◆ **EXERCISE DESCRIPTION**:
All of the records below are to be copied exactly.

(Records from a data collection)
:::
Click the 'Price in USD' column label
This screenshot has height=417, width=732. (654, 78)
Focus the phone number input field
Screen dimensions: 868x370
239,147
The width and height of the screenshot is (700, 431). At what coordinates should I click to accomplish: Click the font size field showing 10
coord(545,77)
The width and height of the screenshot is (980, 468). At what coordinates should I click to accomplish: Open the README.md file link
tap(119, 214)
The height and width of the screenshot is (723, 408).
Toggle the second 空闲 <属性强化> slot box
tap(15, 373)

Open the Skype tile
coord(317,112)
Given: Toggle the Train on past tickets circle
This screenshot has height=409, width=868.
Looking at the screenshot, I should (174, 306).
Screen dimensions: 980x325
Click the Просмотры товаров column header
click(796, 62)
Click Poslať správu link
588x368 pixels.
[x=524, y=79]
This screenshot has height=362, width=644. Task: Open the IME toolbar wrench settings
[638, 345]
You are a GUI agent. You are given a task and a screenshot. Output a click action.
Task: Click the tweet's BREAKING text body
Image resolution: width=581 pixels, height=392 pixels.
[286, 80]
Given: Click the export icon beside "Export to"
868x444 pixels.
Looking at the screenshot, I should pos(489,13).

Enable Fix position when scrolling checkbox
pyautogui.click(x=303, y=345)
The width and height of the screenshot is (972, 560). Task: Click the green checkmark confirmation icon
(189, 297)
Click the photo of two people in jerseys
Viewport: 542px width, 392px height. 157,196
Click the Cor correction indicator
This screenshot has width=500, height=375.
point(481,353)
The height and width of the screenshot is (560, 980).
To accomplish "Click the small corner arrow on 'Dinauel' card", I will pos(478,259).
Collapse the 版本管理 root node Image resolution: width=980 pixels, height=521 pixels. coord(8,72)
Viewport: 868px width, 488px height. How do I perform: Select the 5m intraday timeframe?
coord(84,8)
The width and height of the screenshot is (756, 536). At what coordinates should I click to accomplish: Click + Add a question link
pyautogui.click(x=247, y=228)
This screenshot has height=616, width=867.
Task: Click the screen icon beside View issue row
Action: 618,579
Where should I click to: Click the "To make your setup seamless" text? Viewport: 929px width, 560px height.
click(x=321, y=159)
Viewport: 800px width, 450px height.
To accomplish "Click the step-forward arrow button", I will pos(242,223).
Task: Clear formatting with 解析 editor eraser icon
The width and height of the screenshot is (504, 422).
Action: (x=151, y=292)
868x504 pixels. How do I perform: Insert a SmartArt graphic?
:::
◆ **EXERCISE RESULT**:
Click the 'Price in USD' column label
This screenshot has height=417, width=732. (654, 78)
Focus the phone number input field
Screen dimensions: 868x370
239,147
The width and height of the screenshot is (700, 431). At what coordinates should I click to accomplish: Click the font size field showing 10
coord(545,77)
The width and height of the screenshot is (980, 468). At what coordinates should I click to accomplish: Open the README.md file link
tap(119, 214)
The height and width of the screenshot is (723, 408).
Toggle the second 空闲 <属性强化> slot box
tap(15, 373)

Open the Skype tile
coord(317,112)
Given: Toggle the Train on past tickets circle
This screenshot has height=409, width=868.
Looking at the screenshot, I should (174, 306).
Screen dimensions: 980x325
Click the Просмотры товаров column header
click(796, 62)
Click Poslať správu link
588x368 pixels.
[x=524, y=79]
This screenshot has height=362, width=644. Task: Open the IME toolbar wrench settings
[638, 345]
You are a GUI agent. You are given a task and a screenshot. Output a click action.
Task: Click the tweet's BREAKING text body
Image resolution: width=581 pixels, height=392 pixels.
[286, 80]
Given: Click the export icon beside "Export to"
868x444 pixels.
Looking at the screenshot, I should pos(489,13).

Enable Fix position when scrolling checkbox
pyautogui.click(x=303, y=345)
The width and height of the screenshot is (972, 560). Task: Click the green checkmark confirmation icon
(189, 297)
Click the photo of two people in jerseys
Viewport: 542px width, 392px height. 157,196
Click the Cor correction indicator
This screenshot has width=500, height=375.
point(481,353)
The height and width of the screenshot is (560, 980).
To accomplish "Click the small corner arrow on 'Dinauel' card", I will pos(478,259).
Collapse the 版本管理 root node Image resolution: width=980 pixels, height=521 pixels. coord(8,72)
Viewport: 868px width, 488px height. How do I perform: Select the 5m intraday timeframe?
coord(84,8)
The width and height of the screenshot is (756, 536). At what coordinates should I click to accomplish: Click + Add a question link
pyautogui.click(x=247, y=228)
This screenshot has height=616, width=867.
Task: Click the screen icon beside View issue row
Action: 618,579
Where should I click to: Click the "To make your setup seamless" text? Viewport: 929px width, 560px height.
click(x=321, y=159)
Viewport: 800px width, 450px height.
To accomplish "Click the step-forward arrow button", I will pos(242,223).
Task: Clear formatting with 解析 editor eraser icon
The width and height of the screenshot is (504, 422).
Action: (x=151, y=292)
868x504 pixels. How do I perform: Insert a SmartArt graphic?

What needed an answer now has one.